Typical Girls review, Crucible Theatre: Incarcerated women find their voice through music
A mixed bag of performances unify around rackety but fun renditions of The Slits’ suitably rough-around-the-edges songs
Morgan Lloyd Malcolm – who had a barnstorming hit with her play Emilia, about an Elizabethan poet – returns to the Sheffield Crucible with another show about women finding and raising their voices. This time, it’s a contemporary story of female prisoners in a unit that helps them prepare for release with creative workshops. Typical Girls is a co-production between Sheffield theatres and Clean Break, a theatre company that works with women with lived experience of the criminal justice system, and the cast features both professional actors and Clean Break members.
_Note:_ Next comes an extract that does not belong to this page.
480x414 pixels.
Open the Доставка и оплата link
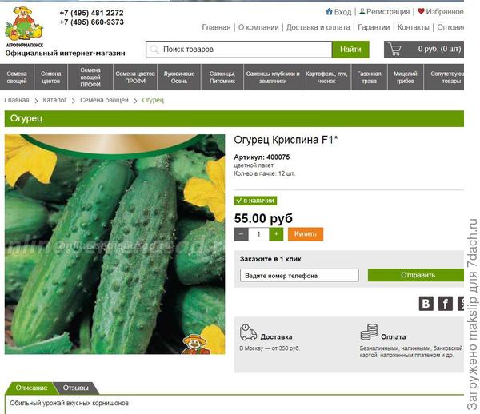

The well-meaning Marie (Lucy Ellinson) goes into a prison to lead music workshops with a group of five inmates with personality disorders, who have committed violent crimes. For a show about incarcerated women finding their voices through music, what better music to choose than that of female punk pioneers The Slits? Songs about the limiting expectations placed on women, messed-up relationships, and even shoplifting fit snugly into Lloyd Malcolm’s stories for each character.
A mixed bag of performances unify around rackety but fun renditions of The Slits’ suitably rough-around-the-edges songs. Yet outside of these, the raw spirit of punk can feel lacking in Roisin McBrinn’s oddly diffuse, defused production. This should be a pressure cooker, but some of the most dramatic moments – the women threatening each other; the fear that one of their number has killed themselves; a horribly misguided intervention from Marie – fail to amp up the tension.
Each character privately reveals to the audience their own backstory, in beautifully crafted speeches (also projected onto the prison walls in cleverly integrated captions), offering sharp insights into the range of circumstances that led them to where they are today, or their experience of being separated from their children, or even their fear of being released. These provide the strongest writing in the show, but within the main action, several characters feel underexplored. And for a play that’s interested in the transformative power of music and creativity, not many end up in a terribly different place from where they started.
The exception is Mouth, a repeat offender on the verge of being granted parole, brilliantly played by Alison Fitzjohn with a funny yet bruising mix of blustering bravado and vulnerability. When Marie goes off on a big speech at the end – making a grand gesture of what she believes to be f***-the-system punkish rebellion, which is really more about serving her own needs than those of the women who risk being denied the few freedoms they have – it is Mouth who has the most to lose. And it is, appropriately, Mouth who delivers the news that there will be no neat happy ending here.
Emilia was celebrated for its rousing, empowering, easily graspable speeches – so it feels both interesting, and absolutely correct, that here, Lloyd Malcolm is complicating and refusing our desire for a big redemptive moment. Idealism butts up against a brutal, unromantic pragmatism in the final scenes. The play may cogently argue that rehabilitation shouldn’t be controversial, and that music, art and drama can help people – but it recognises they’re no magic quick-fix either. There are no typical girls in these situations; there are no easy answers.